Problem statement. Your task is to output, without alteration, each line from the one containing "Panier (18, 2249)" through the final line of the records below.

Stored data:

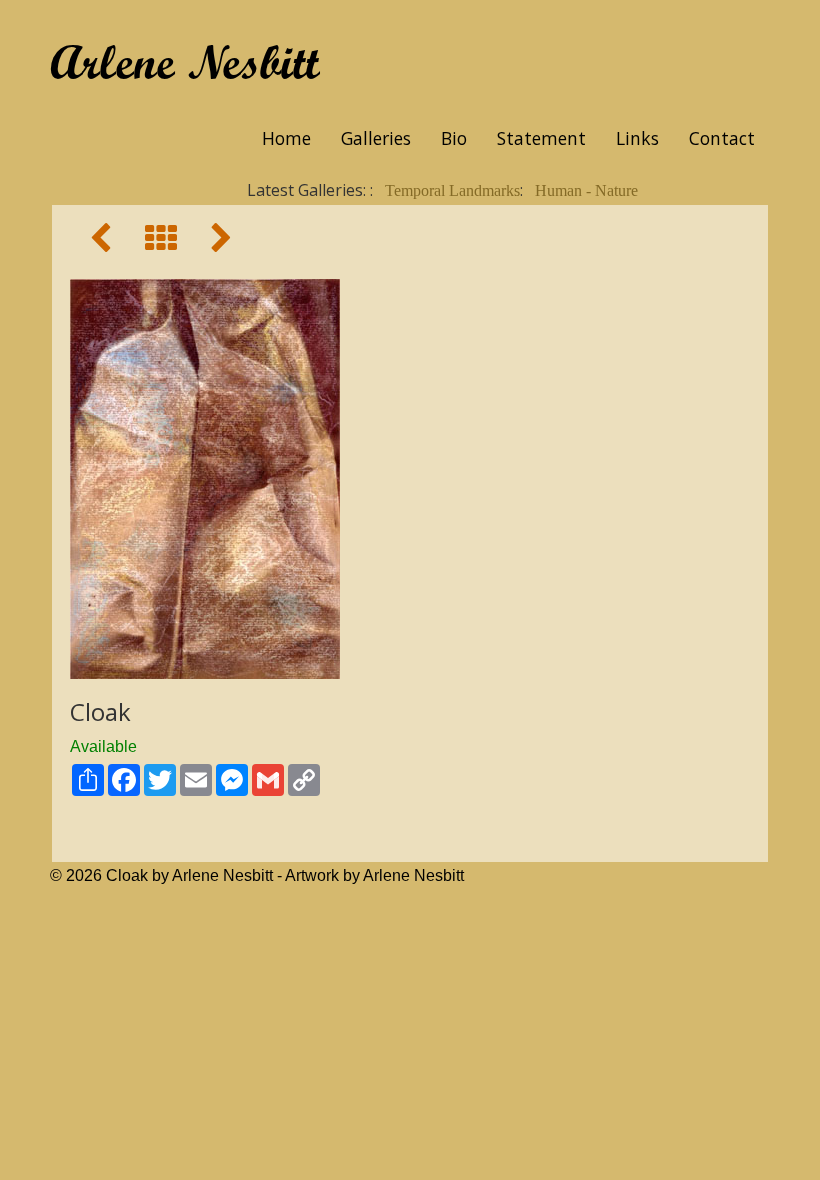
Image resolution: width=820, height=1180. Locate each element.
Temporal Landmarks (452, 190)
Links (637, 138)
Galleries (376, 138)
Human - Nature (586, 190)
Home (286, 138)
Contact (722, 138)
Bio (454, 138)
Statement (541, 138)
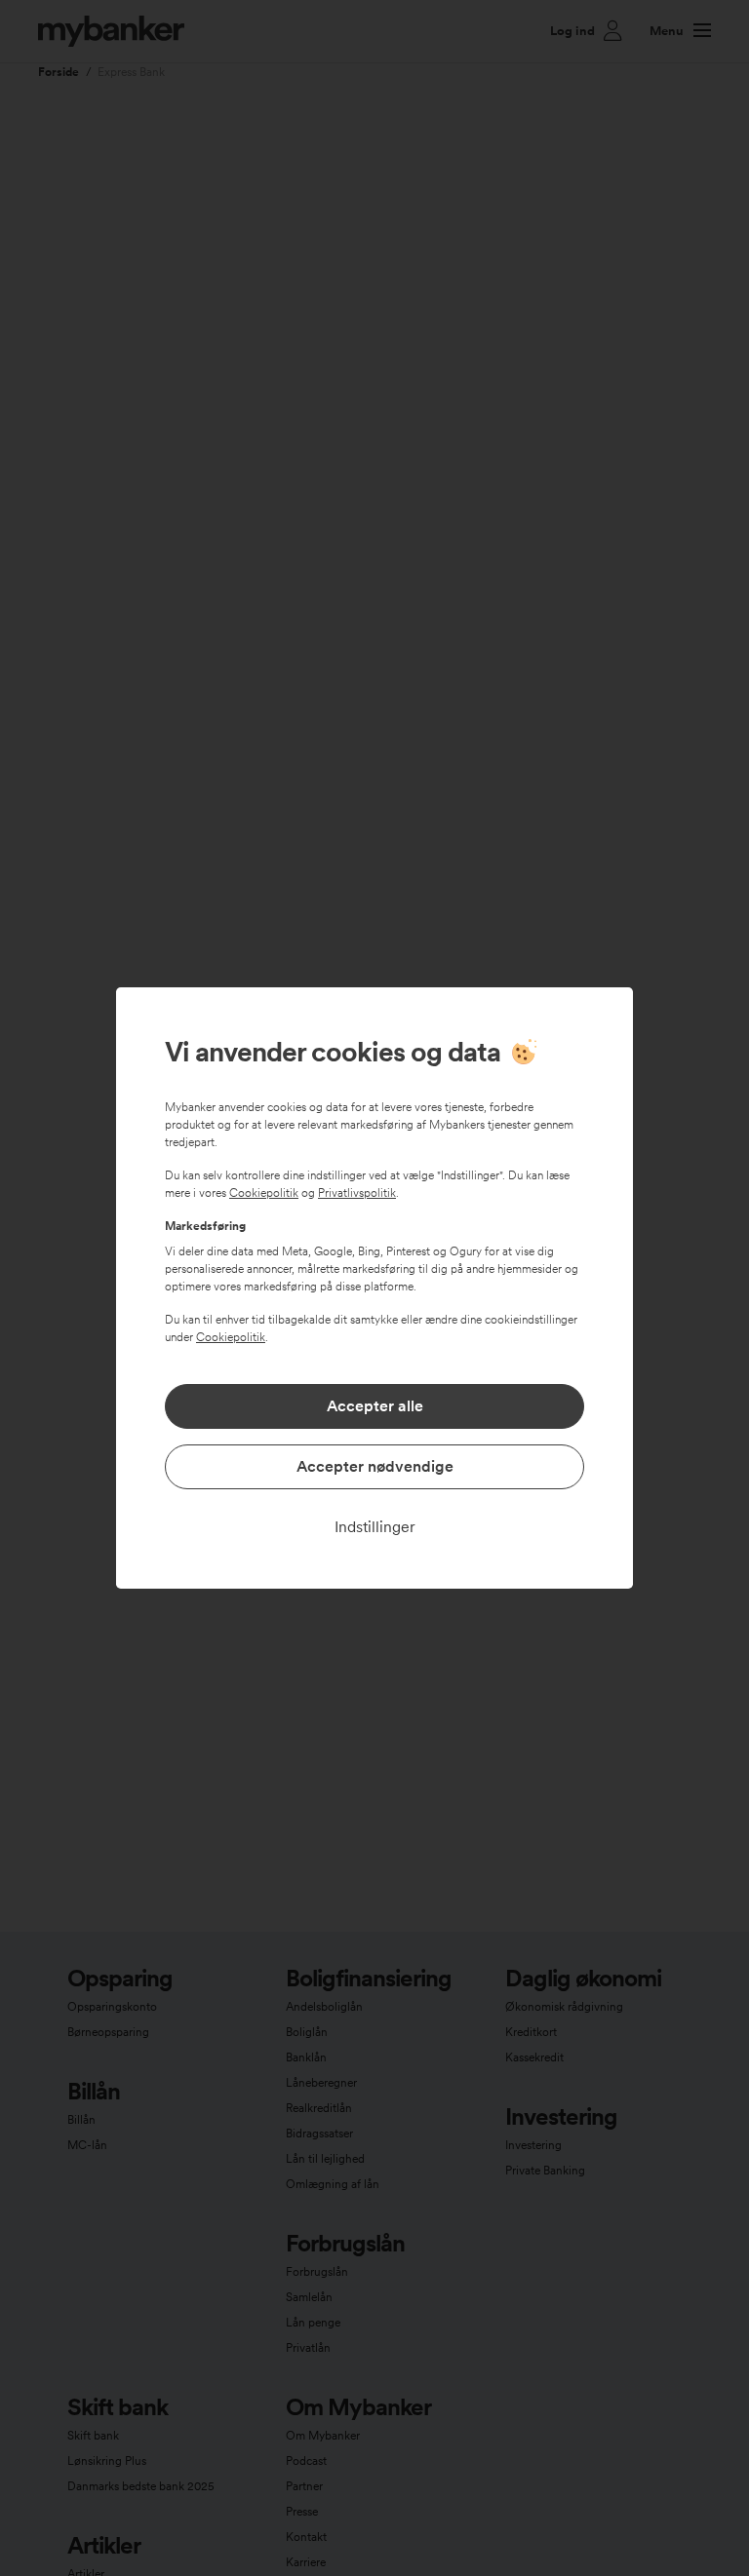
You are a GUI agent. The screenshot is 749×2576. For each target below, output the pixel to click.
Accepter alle (375, 1406)
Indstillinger (375, 1527)
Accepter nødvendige (374, 1466)
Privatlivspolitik (357, 1193)
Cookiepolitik (263, 1193)
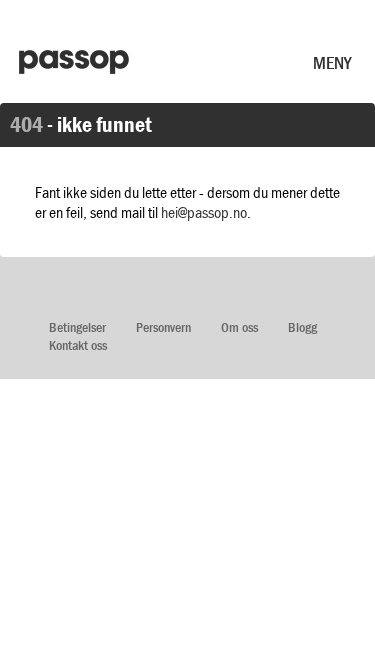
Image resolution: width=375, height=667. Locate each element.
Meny (332, 62)
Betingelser (77, 327)
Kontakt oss (78, 345)
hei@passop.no (204, 212)
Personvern (163, 327)
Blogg (302, 327)
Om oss (239, 327)
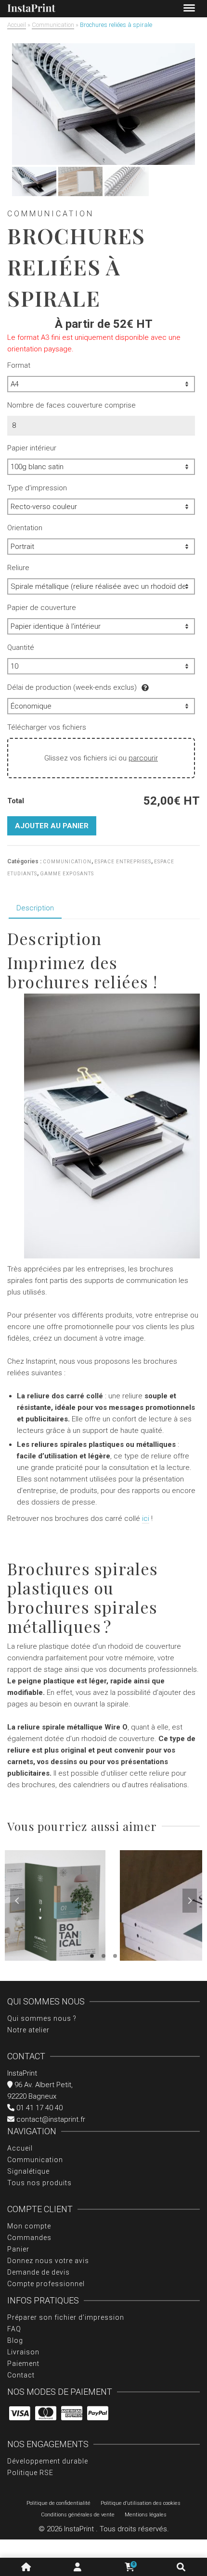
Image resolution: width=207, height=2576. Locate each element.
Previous (17, 1901)
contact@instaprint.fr (49, 2119)
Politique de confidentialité (58, 2503)
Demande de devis (38, 2272)
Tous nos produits (39, 2183)
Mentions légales (146, 2515)
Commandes (29, 2237)
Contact (21, 2375)
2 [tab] (103, 1956)
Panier (18, 2249)
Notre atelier (28, 2030)
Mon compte (29, 2226)
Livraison (23, 2352)
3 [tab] (115, 1956)
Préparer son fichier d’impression (65, 2317)
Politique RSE (30, 2472)
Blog (15, 2340)
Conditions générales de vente (78, 2515)
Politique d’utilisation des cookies (141, 2503)
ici (145, 1518)
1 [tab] (92, 1956)
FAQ (14, 2329)
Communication (67, 861)
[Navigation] (189, 8)
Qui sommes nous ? (42, 2018)
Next (189, 1901)
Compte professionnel (46, 2284)
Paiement (23, 2363)
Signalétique (28, 2171)
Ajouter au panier (52, 825)
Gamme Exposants (67, 873)
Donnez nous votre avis (48, 2261)
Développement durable (47, 2461)
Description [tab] (35, 908)
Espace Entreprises (122, 861)
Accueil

Result of the exercise.
Panier (18, 2249)
Notre atelier (28, 2030)
Mon compte (29, 2226)
Livraison (23, 2352)
3 [tab] (115, 1956)
Préparer son fichier d’impression (65, 2317)
Politique RSE (30, 2472)
Blog (15, 2340)
Conditions générales de vente (78, 2515)
Politique d’utilisation des cookies (141, 2503)
ici (145, 1518)
1 [tab] (92, 1956)
FAQ (14, 2329)
Communication (67, 861)
[Navigation] (189, 8)
Qui sommes nous ? (42, 2018)
Next (189, 1901)
Compte professionnel (46, 2284)
Paiement (23, 2363)
Signalétique (28, 2171)
Ajouter au panier (52, 825)
Gamme Exposants (67, 873)
Donnez nous votre avis (48, 2261)
Développement durable (47, 2461)
Description [tab] (35, 908)
Espace Entreprises (122, 861)
Accueil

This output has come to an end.